Ted Dunning (Chief Application Architect at MapR) and Ellen Friedman have written a new O’Reilly Media book on “Practical Machine Learning – Innovations in Recommendation" (released in January 2014). This book examines one of the most interesting, fun, and powerful data science applications in the big data universe: recommendation systems. For me, this was one of the most interesting applications of data mining that immediately captured my imagination after I embarked on the journey to data science (drifting away from my astrophysics roots) about a dozen years ago. It is also one of the most common use cases that are taught in data science MOOCs and other analytics training courses.

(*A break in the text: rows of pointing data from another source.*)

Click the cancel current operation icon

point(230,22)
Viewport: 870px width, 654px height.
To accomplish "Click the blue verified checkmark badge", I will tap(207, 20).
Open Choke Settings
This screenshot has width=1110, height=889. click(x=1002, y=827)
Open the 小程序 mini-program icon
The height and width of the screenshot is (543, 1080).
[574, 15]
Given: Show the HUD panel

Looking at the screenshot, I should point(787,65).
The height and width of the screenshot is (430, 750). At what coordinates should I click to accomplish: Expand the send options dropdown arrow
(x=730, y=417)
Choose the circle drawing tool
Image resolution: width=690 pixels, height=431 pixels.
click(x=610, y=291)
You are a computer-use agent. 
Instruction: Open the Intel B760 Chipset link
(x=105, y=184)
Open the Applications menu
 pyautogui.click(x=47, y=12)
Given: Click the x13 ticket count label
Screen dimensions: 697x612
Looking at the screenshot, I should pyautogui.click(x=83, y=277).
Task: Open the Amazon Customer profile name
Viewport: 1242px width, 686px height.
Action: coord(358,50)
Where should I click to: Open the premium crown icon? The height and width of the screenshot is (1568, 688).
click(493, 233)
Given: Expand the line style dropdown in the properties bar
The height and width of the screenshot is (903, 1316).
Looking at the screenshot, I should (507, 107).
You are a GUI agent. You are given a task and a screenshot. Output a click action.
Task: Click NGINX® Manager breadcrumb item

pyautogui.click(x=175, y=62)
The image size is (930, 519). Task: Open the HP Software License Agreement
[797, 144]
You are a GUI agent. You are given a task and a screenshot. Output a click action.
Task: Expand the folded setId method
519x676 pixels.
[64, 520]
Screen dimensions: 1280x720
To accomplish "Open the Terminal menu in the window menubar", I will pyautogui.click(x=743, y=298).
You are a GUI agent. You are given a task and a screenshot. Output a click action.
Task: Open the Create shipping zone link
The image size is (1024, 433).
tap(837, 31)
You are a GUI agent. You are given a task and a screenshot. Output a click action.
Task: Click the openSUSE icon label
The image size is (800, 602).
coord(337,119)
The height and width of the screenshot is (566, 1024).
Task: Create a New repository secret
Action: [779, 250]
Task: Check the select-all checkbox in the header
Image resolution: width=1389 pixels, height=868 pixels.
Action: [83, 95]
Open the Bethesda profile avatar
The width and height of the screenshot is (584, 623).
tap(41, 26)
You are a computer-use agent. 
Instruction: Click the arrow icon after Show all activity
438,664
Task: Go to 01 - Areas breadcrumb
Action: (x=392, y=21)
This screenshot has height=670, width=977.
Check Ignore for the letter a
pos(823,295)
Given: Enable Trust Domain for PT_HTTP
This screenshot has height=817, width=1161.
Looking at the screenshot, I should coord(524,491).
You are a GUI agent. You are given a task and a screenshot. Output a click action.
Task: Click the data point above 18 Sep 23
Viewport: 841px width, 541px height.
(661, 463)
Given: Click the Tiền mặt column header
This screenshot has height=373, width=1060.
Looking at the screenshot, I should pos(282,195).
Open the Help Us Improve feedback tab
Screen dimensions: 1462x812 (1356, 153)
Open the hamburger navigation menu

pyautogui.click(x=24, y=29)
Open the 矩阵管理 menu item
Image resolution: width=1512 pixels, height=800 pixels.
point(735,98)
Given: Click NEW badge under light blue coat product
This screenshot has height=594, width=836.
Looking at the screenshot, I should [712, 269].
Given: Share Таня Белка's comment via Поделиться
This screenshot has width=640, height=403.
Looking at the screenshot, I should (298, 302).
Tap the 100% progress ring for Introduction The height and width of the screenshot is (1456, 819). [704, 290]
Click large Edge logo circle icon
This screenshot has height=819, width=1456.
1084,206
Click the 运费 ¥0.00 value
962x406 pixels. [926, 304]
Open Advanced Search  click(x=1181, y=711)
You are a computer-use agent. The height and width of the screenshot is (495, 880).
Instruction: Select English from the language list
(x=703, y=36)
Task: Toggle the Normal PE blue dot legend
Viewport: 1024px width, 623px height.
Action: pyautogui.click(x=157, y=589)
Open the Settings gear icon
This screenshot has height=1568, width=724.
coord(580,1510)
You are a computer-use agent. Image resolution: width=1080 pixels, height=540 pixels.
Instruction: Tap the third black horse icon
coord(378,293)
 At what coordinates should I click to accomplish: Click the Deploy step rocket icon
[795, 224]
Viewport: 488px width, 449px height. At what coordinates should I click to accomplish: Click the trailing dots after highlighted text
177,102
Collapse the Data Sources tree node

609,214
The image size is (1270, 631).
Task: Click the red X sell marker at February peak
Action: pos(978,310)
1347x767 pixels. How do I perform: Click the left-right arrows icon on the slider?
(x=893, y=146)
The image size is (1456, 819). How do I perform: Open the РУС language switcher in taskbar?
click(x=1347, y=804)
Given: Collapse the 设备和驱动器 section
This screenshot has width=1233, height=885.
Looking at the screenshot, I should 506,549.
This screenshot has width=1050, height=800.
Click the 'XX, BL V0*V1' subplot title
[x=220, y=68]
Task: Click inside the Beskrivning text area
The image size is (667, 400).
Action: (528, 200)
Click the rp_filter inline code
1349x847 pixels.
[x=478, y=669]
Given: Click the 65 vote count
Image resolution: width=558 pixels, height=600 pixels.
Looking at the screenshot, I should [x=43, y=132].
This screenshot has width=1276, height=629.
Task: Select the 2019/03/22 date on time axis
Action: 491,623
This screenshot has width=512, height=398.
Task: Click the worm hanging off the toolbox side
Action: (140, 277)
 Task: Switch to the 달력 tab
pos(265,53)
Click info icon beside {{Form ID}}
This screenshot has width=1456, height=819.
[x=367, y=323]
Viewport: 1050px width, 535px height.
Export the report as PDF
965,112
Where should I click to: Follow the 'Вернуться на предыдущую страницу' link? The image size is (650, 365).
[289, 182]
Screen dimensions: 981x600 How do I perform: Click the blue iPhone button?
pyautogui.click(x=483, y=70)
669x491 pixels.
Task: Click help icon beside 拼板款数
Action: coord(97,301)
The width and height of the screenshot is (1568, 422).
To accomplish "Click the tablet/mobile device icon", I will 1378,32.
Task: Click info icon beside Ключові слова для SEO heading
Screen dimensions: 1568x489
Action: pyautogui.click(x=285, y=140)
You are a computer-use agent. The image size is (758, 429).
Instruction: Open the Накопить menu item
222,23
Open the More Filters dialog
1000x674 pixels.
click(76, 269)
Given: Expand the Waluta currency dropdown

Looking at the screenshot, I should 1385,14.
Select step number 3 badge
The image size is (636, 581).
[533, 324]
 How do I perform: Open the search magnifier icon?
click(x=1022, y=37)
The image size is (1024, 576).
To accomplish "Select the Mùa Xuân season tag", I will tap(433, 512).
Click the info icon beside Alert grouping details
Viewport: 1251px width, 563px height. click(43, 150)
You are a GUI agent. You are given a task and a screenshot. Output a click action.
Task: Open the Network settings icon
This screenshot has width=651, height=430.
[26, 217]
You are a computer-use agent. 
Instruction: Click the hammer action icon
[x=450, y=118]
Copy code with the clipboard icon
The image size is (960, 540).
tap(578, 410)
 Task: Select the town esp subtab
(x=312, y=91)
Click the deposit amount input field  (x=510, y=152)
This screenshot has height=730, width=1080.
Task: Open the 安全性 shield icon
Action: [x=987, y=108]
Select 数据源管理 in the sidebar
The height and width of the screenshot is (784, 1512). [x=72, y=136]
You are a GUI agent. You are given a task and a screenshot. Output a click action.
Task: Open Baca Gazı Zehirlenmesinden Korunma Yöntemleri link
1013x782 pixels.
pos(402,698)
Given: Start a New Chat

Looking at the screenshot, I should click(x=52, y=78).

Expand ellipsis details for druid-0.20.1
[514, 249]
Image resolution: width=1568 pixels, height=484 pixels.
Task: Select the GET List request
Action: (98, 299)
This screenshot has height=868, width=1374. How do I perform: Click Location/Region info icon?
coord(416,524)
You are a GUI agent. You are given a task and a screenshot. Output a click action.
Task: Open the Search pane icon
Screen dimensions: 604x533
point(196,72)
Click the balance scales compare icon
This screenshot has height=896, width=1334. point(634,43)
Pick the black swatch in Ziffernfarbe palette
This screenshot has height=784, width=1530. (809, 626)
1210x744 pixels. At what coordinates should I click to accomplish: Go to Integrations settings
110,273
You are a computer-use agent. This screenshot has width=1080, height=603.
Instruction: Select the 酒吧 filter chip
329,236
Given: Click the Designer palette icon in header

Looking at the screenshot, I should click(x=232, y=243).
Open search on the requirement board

Why Recommendation Systems?
I believe that the love affair with recommender systems can be partly attributed to two things. First, nearly all of us have experienced, benefited from, and greatly appreciated Amazon’s remarkable insight in building the first enterprise-scale recommender system and for their own wild success with it (along with that of Netflix and many others). Second, recommender systems provide such a clear and demonstrable proof of the value of big data and data science—as if we need any more proofs—and I use examples of recommender science in nearly all of my public presentations. Dunning and Friedman’s book begins with a simple toy example: everyone wants a pony! (We will come back to this later.) It is important to note that the book uses this toy example as a playful illustration in order to demonstrate the exact opposite: why knowing that everybody wants a pony is not the best way to make interesting and effective recommendations.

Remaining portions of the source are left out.